About this exercise
Taking the listing below, restate word for word each line from the line with "Instruction: Click the New Project icon" to the line with "The height and width of the screenshot is (770, 1568).", ends included, and stop there.

Data for this exercise
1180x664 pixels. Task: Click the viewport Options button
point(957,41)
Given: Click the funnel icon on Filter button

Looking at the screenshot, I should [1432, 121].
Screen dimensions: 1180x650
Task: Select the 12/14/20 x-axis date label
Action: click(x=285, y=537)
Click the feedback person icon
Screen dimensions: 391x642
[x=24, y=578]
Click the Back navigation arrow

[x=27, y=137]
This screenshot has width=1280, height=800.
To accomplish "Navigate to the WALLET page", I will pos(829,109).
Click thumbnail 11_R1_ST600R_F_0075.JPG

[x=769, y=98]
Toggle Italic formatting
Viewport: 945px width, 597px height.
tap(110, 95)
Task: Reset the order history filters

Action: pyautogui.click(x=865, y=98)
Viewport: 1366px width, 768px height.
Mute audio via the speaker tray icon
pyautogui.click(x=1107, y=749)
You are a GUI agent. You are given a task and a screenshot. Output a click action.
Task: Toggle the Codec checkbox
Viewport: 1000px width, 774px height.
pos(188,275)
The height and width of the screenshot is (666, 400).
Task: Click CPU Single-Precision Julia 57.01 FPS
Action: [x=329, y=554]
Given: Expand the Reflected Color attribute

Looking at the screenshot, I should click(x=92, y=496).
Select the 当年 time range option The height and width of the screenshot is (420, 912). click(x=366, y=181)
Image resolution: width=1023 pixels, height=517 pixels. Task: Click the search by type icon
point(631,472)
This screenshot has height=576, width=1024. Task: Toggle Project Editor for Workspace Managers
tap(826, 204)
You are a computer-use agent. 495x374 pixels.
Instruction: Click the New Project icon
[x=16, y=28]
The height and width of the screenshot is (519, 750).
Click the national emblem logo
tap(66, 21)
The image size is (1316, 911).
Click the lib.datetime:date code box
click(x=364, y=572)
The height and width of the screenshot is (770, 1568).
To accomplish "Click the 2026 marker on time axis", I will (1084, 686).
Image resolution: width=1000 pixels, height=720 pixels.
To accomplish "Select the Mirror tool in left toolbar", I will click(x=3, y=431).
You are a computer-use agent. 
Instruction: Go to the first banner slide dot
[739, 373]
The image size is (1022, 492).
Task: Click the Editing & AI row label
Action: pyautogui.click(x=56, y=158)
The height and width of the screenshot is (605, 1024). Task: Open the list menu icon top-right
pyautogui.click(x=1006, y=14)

Expected answer
Instruction: Click the New Project icon
[x=16, y=28]
The height and width of the screenshot is (519, 750).
Click the national emblem logo
tap(66, 21)
The image size is (1316, 911).
Click the lib.datetime:date code box
click(x=364, y=572)
The height and width of the screenshot is (770, 1568).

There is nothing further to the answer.